■ **INPUT DATA**:
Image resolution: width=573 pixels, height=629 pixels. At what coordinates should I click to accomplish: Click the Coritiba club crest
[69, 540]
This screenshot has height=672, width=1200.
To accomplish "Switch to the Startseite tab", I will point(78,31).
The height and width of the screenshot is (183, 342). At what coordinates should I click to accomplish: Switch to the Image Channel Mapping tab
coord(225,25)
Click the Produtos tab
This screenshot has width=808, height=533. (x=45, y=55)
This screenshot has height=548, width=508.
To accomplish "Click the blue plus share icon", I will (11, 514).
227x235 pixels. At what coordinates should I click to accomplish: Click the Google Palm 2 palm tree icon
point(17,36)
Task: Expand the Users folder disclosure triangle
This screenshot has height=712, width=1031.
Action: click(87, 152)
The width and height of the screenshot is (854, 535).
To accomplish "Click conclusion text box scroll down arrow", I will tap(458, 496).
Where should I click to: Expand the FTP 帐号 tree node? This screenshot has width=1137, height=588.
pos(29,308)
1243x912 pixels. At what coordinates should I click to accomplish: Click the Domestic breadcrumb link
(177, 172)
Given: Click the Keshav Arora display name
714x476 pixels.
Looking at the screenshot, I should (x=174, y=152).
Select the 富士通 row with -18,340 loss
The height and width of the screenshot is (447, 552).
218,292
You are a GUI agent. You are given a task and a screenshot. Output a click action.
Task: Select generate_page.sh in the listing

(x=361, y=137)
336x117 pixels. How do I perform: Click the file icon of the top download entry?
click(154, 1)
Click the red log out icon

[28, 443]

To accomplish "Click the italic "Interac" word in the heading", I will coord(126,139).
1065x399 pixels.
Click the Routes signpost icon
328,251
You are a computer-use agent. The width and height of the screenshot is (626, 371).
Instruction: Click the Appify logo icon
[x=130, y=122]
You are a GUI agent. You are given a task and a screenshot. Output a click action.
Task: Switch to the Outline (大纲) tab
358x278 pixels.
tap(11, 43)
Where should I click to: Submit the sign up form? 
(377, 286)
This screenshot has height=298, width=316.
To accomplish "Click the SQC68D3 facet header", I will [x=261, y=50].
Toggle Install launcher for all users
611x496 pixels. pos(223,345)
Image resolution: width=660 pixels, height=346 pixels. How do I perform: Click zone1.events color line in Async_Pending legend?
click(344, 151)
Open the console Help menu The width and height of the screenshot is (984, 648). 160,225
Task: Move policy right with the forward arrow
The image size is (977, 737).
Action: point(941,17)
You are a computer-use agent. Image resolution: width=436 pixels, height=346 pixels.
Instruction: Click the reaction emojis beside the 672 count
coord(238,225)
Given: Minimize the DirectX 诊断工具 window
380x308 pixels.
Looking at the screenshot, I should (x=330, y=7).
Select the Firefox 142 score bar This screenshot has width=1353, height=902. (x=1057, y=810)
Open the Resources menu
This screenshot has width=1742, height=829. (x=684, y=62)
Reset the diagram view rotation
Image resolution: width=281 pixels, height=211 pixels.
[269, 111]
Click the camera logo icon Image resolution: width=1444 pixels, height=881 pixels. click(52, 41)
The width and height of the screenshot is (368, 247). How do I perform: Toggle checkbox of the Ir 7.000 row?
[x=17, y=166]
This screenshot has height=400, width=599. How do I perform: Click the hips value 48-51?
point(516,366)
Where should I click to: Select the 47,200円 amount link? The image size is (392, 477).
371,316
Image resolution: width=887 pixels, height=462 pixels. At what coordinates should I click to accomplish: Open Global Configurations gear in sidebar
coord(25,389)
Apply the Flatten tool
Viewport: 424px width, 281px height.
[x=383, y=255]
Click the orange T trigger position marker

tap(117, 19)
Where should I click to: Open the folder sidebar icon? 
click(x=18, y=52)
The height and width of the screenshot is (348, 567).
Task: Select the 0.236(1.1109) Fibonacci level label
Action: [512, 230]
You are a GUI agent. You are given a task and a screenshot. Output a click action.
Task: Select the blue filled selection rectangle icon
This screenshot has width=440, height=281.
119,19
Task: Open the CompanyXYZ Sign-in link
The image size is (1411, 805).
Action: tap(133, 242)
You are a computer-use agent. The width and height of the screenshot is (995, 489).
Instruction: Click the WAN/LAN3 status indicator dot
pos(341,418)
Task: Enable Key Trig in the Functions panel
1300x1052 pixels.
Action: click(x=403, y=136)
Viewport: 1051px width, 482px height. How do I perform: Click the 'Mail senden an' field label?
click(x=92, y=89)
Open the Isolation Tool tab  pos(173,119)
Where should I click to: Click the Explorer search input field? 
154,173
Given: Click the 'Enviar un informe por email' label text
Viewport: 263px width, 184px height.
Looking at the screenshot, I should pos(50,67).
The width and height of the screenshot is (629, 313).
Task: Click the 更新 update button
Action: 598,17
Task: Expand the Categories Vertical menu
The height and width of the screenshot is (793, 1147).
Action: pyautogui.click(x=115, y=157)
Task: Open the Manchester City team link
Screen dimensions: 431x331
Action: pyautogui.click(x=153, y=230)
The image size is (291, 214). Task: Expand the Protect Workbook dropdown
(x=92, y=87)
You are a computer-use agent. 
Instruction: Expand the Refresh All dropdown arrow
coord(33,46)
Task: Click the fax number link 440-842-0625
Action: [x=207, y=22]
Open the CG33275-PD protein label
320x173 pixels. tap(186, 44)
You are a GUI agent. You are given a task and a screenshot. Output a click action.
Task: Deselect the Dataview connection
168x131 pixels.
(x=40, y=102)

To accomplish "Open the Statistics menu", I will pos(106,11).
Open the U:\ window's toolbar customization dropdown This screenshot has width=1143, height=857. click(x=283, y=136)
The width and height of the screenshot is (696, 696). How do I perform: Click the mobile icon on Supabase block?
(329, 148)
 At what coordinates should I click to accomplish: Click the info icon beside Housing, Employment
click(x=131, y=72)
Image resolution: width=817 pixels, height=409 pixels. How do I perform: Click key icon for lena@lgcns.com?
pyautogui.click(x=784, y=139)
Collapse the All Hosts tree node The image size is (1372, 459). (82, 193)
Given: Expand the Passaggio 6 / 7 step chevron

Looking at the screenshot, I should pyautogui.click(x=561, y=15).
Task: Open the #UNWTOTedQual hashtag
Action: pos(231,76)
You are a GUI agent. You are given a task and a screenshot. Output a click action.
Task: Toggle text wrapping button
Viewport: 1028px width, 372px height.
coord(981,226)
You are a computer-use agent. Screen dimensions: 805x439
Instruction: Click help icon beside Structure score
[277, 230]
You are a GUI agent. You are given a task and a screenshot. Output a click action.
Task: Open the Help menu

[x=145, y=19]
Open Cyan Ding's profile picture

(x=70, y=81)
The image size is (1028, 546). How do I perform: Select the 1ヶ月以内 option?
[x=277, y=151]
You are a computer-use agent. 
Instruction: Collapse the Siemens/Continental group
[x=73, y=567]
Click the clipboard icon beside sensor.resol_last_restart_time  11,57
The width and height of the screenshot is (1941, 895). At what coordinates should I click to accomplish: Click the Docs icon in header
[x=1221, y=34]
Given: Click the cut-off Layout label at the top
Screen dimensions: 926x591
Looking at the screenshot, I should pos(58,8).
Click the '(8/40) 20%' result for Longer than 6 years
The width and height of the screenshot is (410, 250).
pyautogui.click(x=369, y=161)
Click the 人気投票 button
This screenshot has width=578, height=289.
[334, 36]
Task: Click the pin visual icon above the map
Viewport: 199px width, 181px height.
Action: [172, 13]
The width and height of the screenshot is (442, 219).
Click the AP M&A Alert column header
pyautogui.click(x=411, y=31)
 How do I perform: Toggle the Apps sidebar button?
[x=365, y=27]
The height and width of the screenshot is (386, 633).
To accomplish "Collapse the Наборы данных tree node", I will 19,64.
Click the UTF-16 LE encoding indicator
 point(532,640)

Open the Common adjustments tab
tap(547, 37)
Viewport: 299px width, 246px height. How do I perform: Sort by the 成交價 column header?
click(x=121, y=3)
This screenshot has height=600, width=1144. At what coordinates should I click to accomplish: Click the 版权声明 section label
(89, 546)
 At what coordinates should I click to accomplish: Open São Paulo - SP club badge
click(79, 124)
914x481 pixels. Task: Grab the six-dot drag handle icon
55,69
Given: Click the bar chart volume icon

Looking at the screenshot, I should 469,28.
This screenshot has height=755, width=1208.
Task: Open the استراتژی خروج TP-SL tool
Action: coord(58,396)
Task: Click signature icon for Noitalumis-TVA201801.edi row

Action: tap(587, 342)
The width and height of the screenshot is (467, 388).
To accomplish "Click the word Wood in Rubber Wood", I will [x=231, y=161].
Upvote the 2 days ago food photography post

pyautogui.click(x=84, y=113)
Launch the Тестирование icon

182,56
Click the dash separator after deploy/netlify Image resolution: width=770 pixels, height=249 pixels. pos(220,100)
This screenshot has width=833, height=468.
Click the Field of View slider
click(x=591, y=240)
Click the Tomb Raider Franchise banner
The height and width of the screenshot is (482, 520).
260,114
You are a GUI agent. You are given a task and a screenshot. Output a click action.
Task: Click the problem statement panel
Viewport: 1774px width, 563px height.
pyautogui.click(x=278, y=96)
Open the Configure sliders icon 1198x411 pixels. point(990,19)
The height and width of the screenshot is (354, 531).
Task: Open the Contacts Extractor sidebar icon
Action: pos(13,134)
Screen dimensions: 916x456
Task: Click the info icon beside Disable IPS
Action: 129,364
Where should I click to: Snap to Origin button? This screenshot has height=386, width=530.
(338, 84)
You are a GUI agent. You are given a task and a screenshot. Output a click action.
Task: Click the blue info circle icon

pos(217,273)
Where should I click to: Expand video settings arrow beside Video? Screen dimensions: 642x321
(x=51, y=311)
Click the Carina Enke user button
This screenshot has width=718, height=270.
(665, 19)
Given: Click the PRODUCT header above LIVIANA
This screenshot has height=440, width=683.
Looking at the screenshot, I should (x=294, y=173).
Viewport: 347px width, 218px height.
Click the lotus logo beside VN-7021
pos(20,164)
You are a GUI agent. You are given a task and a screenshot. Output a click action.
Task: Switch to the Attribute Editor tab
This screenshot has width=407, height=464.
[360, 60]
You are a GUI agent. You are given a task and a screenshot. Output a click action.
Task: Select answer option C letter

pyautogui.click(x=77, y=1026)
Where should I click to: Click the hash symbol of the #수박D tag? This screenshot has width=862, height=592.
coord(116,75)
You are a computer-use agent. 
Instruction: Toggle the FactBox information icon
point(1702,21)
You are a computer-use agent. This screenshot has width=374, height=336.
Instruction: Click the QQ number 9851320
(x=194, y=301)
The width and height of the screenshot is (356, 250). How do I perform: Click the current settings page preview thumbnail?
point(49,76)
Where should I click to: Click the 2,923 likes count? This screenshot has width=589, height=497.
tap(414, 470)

■ **EXERCISE**:
All lines with the word "window" must be located in the data and copied.

■ **OUTPUT**:
Given: Minimize the DirectX 诊断工具 window
Open the U:\ window's toolbar customization dropdown This screenshot has width=1143, height=857. click(x=283, y=136)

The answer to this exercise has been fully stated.